C’est la cinquième fois dans l’histoire des États-Unis qu’un candidat accède à la Maison-Blanche en réunissant moins de voix que son concurrent.
Cette « cruelle malice » on la doit au système électoral particulier qui consiste à faire élire le Président au suffrage indirect en passant par le tamis des « Grands Électeurs ».
En clair les territoires ultras républicains se voient doter d’un plus grand nombre de Grands Électeurs que les territoires démocrates qui sont ainsi de fait sous représentés. Al Gore en avait déjà fait la cruelle expérience contre Bush, perdant avec pourtant 500 000 voix de plus que son adversaire.
Pour nous démocrates français cela nous semble totalement incongru.
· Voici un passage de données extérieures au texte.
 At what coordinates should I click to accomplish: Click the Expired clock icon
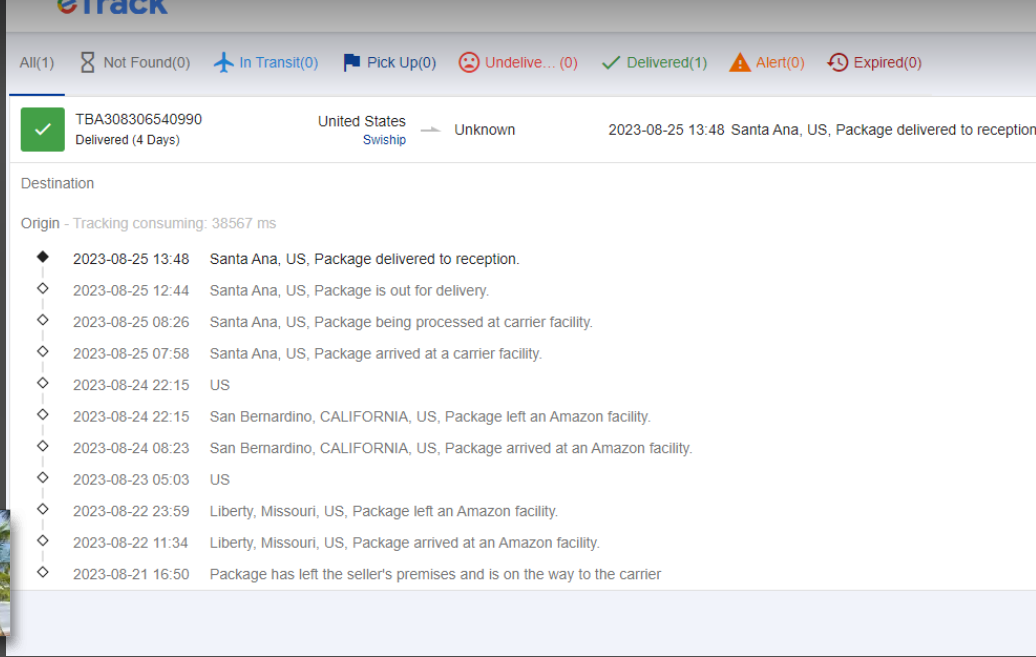click(x=837, y=63)
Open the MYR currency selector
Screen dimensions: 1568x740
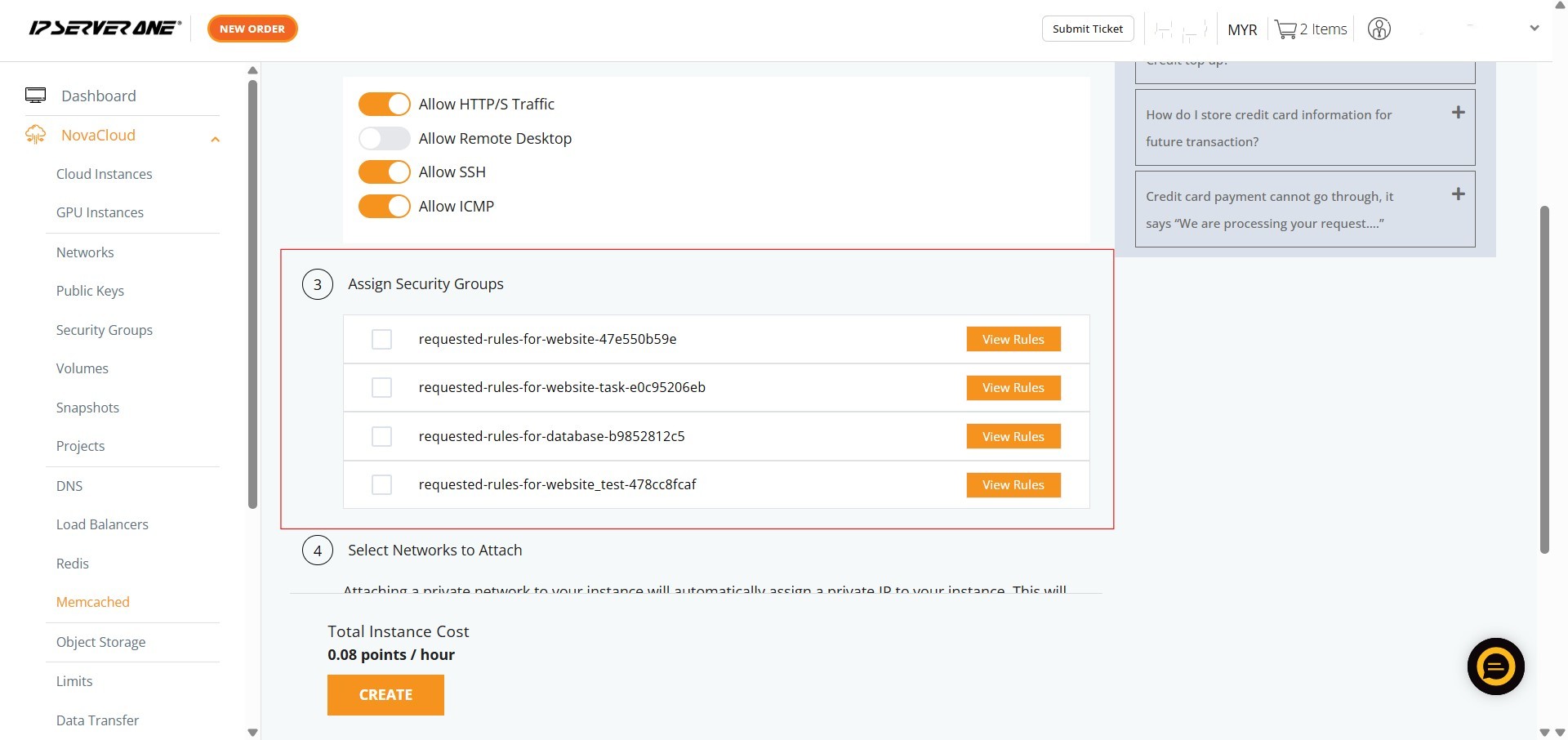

Pourtant nous avons avec le Sénat, notre seconde chambre parlementaire, un mode de désignation assez semblable, puisque ce sont aussi de Grands Électeurs qui votent aux sénatoriales, et là aussi le découpage est assez injuste, puisqu’il grossit artificiellement la représentation des zones rurales (classiquement conservatrices) au détriment des zones urbaines (plus à gauche).
Cette seconde chambre, Charles de Gaulle l’avait voulue comme un élément plus sage, susceptible de ralentir les ardeurs de la Chambre des députés… l’histoire a montré que cette première intention s’est aussi retournée contre lui lorsqu’il a voulu supprimer le sénat par voie référendaire.
Les spécialistes des élections américaines disent que le système des Grands Électeurs a été voulu par les pères fondateurs pour protéger l’État contre toute vague populiste… on peut dire que c’est réussi.